GOAL OF THE EXERCISE. For each line of the listing below that contains the string "click", copy the line.

RECORDS FOR THE TASK.
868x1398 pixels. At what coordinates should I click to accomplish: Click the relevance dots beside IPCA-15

* * *

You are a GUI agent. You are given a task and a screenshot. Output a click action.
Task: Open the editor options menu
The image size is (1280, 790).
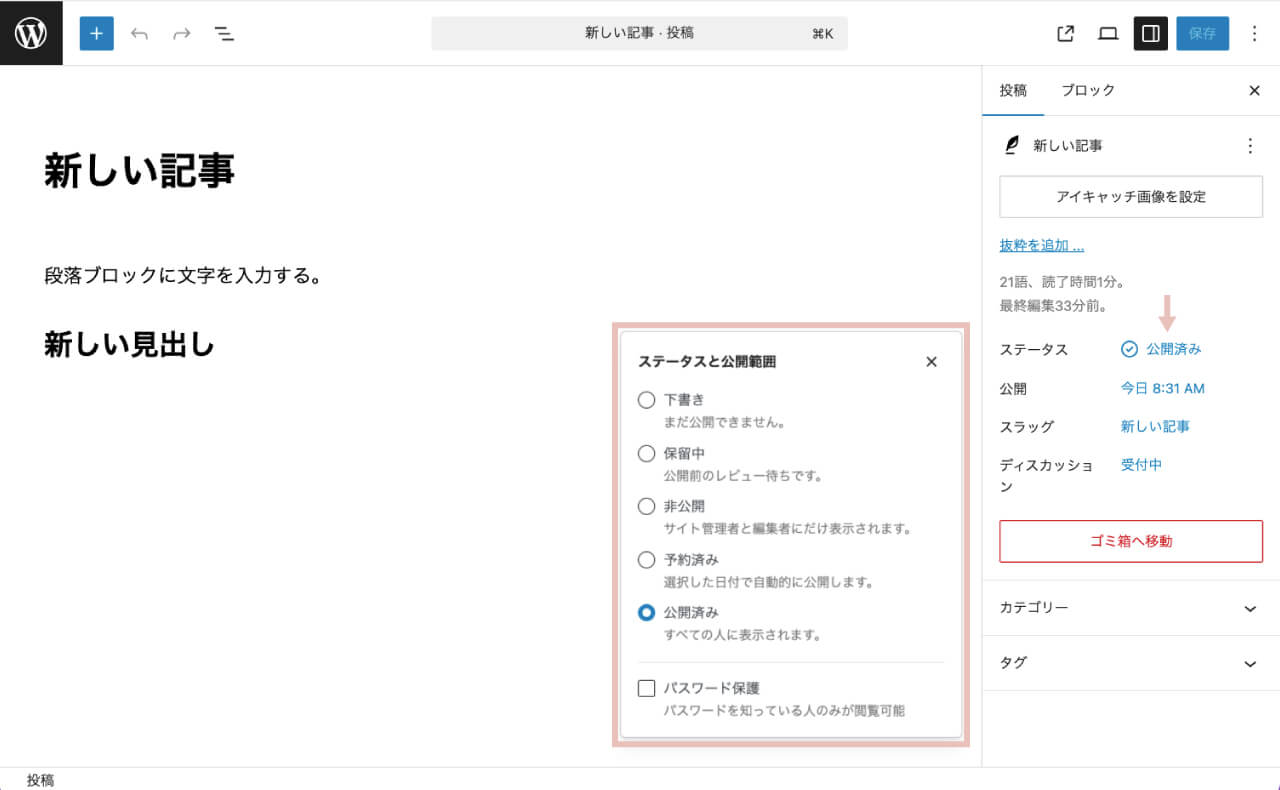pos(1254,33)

OUTPUT OF THE TASK.
868x1398 pixels. At what coordinates should I click to accomplish: Click the relevance dots beside IPCA-15
You are a GUI agent. You are given a task and a screenshot. Output a click action.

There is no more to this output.